Shepard Saabye
November 12th, 2018
SEA PHAGE Lab Journal

Results from the previous lab: One of the plates was close to webbed. The control came out a little contaminated.

Rationale and Objectives: Today the goal was to generate a new lysate, and have it prepared to calculate titer by the next lab.
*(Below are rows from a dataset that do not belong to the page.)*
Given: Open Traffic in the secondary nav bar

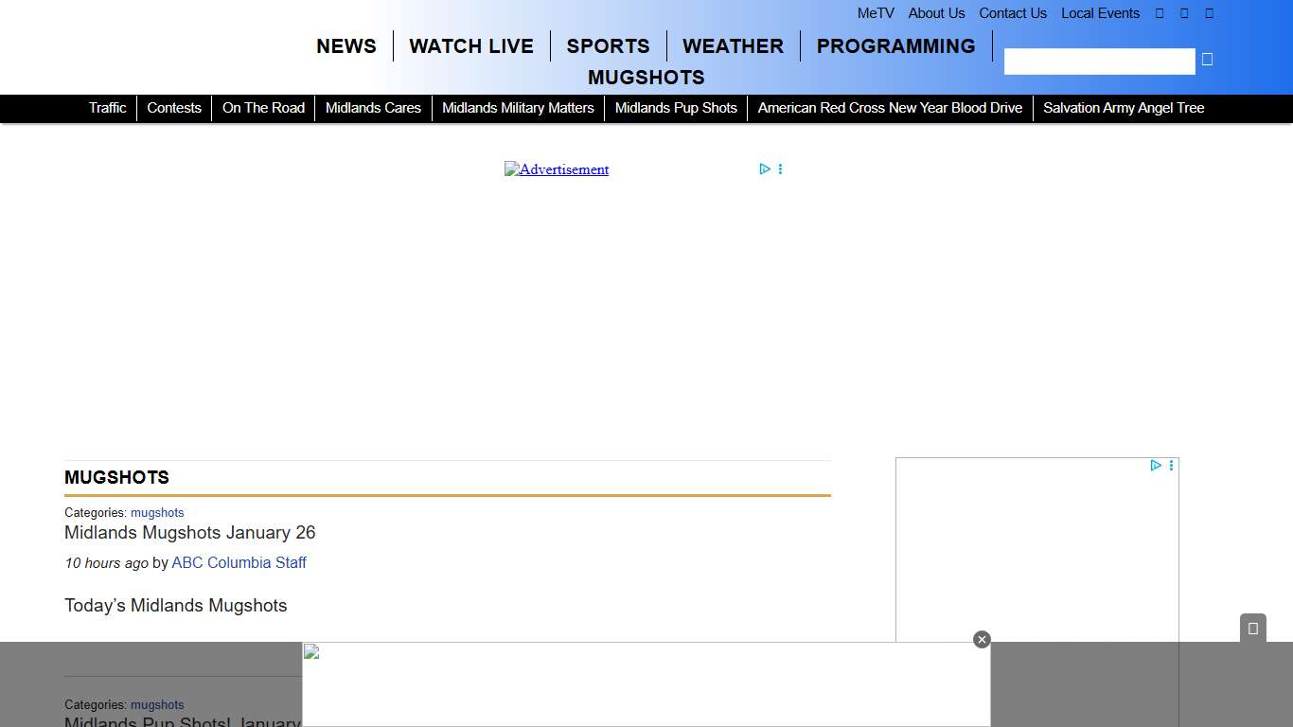Looking at the screenshot, I should [x=107, y=108].
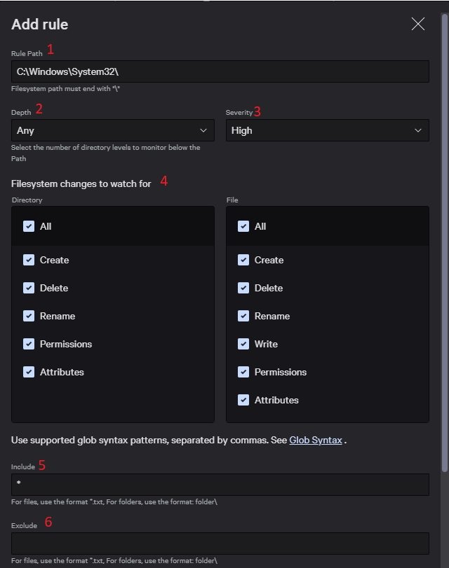
Task: Open the Depth dropdown
Action: (x=113, y=130)
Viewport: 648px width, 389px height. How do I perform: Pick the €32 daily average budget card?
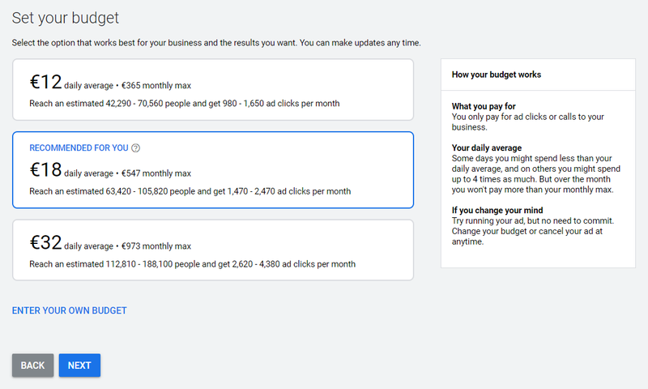(213, 250)
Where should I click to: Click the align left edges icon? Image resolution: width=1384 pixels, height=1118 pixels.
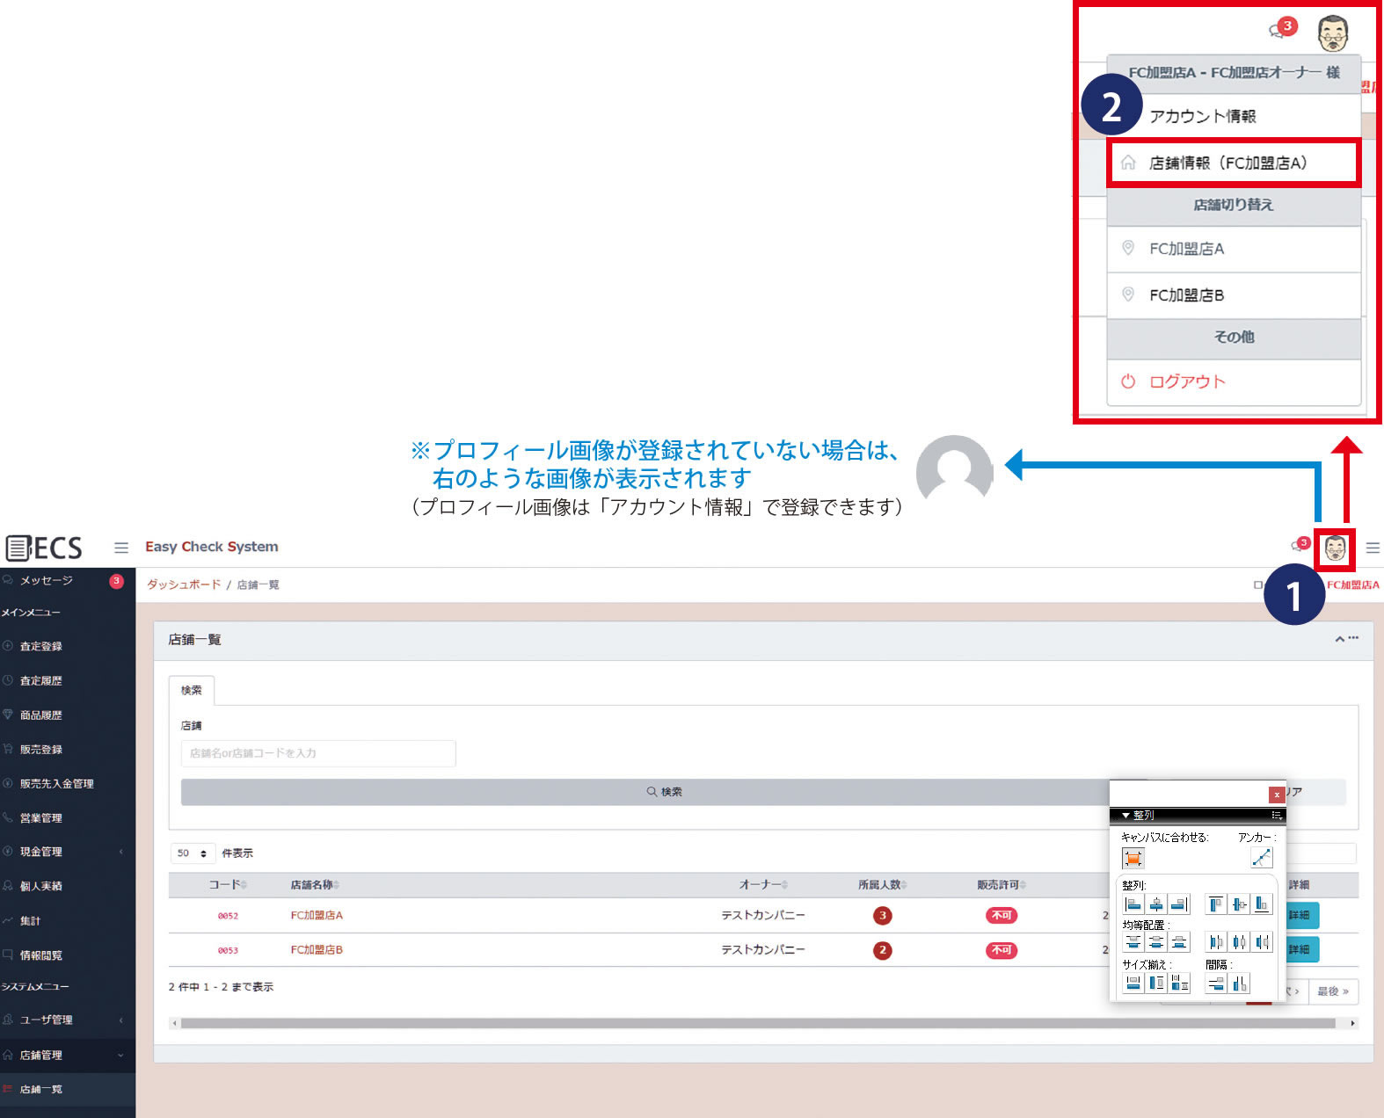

This is to increase the titer high enough to complete TEM.

• Procedure:
• Established Aseptic Zone
• Flooded webbed plate with 5 mL Phage Buffer
• Let sit on moving platform for 1 hour
• Diluted lysate out to 10^-3 of the original lysate
• Obtained 3 vials of .5 mL Arthrobacter
• Added 10 mL LB Broth, 12.5 mL 2X TA and 112.5 uL CaCl to a single 50 mL tube
• Added 50 uL of 10^0 Lysate to the first Arthro tube
• Added 10 uL 10^-2 Lysate to the second tube
• Added 10 uL 10^-3 Lysate to the third tube
• Added 4.5 mL of Agar mixture to each Arthro tube, and plated
• Plated remaining 4.5 mL Agar mixture on the control plate
• Waited 15 min for Top Agar to solidify
• Left plates in the incubator at 24.5 degrees Celsius

Future PLans: use the results from this lab to determine the titer of our lysate, and decide if that is high enough to continue with TEM.